# TASK TO CARRY OUT
The answer must consist of every line below containing "Holiday".

# RECORDS TO PROCESS
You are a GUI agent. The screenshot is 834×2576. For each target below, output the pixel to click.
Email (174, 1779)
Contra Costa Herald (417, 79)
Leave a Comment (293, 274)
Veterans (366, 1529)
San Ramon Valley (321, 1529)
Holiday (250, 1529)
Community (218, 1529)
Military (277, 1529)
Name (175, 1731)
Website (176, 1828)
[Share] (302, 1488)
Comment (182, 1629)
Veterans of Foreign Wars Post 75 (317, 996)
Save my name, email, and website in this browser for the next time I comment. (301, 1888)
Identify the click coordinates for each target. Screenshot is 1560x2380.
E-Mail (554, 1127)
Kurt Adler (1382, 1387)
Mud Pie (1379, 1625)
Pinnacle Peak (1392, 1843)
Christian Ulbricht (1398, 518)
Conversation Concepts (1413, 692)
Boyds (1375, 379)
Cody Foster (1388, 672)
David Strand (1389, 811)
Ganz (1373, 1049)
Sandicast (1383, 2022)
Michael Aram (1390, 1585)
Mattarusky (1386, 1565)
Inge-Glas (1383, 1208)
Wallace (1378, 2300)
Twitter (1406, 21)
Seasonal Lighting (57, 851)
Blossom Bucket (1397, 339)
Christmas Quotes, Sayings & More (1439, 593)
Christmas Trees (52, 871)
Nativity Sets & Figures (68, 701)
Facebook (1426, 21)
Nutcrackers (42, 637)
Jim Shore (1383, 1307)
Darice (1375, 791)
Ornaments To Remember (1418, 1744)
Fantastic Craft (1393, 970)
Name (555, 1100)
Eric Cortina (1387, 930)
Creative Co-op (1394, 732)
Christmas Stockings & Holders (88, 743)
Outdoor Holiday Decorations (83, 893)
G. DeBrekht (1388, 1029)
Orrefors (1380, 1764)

# TASK SOLUTION
Holiday (250, 1529)
Outdoor Holiday Decorations (83, 893)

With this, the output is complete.